■ WHAT IS EXPECTED
Copy the passage from the text below on trainer Gerard Butler's ban, from "The Newmarket-based 47-year-old" up to and including "use in humans.".

Group 1-winning trainer Gerard Butler was facing an anxious Christmas and New Year after appealing his five-year ban by the BHA for actions they said amounted to “an appalling breach of his duty to look after the interests of the horses in his care”.
The Newmarket-based 47-year-old was found to have self-administered not only Sungate – a product known to have been used by other Newmarket trainers, who were given an amnesty by the BHA – but also Rexogin, a much stronger substance and which was manufactured for use in humans.
Butler expressed regret immediately after the verdict, in particular the consequences of his actions for his family, but chose to appeal against the findings of the disciplinary panel and the severity of the penalty.
The report and comments from the BHA were damming. Nine Butler horses produced positive samples, four cases being Rexogin, administered by Butler himself, and the other five Sungate, given on veterinary advice and by a veterinary surgeon. Both products contain the anabolic steroid stanozolol.
Butler said: “While this has been a devastating and humiliating experience, I’m above all aware of its impact on others: not just my family, staff and owners but the sport I’ve always loved. I have no intention of hiding from my responsibility for an error of judgement that has undone many years of honest endeavour.
“I’ve made a big mistake and am paying a big price. The consequences for my wife and three sons will be a daily reproach, harder to bear than any judgements passed by others.”

[Collected data entries]
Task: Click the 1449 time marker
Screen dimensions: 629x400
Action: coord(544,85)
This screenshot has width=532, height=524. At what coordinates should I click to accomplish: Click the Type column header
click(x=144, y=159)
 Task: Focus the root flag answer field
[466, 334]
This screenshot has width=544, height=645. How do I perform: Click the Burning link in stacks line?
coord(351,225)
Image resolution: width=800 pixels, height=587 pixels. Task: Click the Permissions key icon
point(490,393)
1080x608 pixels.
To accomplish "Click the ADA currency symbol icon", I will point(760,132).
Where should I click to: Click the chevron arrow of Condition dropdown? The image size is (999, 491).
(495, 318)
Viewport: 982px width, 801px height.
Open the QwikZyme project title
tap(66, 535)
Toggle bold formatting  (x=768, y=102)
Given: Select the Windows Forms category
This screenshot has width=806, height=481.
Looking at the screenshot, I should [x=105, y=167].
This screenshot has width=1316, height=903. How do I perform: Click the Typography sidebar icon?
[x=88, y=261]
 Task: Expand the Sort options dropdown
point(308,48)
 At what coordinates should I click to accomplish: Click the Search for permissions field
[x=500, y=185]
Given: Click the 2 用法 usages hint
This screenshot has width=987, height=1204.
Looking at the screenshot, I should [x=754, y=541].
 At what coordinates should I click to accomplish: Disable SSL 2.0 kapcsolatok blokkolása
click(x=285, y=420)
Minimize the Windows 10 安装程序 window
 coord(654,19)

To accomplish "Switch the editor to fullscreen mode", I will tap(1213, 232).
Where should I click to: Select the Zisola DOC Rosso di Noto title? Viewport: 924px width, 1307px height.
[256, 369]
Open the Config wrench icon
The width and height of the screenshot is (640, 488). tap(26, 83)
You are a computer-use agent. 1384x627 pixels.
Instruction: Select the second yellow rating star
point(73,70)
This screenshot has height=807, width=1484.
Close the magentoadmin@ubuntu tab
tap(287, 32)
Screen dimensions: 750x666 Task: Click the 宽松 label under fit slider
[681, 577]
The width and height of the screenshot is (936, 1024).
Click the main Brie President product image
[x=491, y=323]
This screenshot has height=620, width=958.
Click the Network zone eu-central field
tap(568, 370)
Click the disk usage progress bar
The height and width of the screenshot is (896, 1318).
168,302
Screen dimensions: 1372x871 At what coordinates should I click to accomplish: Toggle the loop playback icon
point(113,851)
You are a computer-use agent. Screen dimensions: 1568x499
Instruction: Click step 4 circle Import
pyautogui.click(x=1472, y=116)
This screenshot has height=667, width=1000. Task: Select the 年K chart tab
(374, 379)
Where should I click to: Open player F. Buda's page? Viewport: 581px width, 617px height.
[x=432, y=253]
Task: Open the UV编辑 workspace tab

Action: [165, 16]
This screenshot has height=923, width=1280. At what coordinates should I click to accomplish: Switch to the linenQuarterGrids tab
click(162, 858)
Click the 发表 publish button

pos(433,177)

■ ANSWER SECTION
The Newmarket-based 47-year-old was found to have self-administered not only Sungate – a product known to have been used by other Newmarket trainers, who were given an amnesty by the BHA – but also Rexogin, a much stronger substance and which was manufactured for use in humans.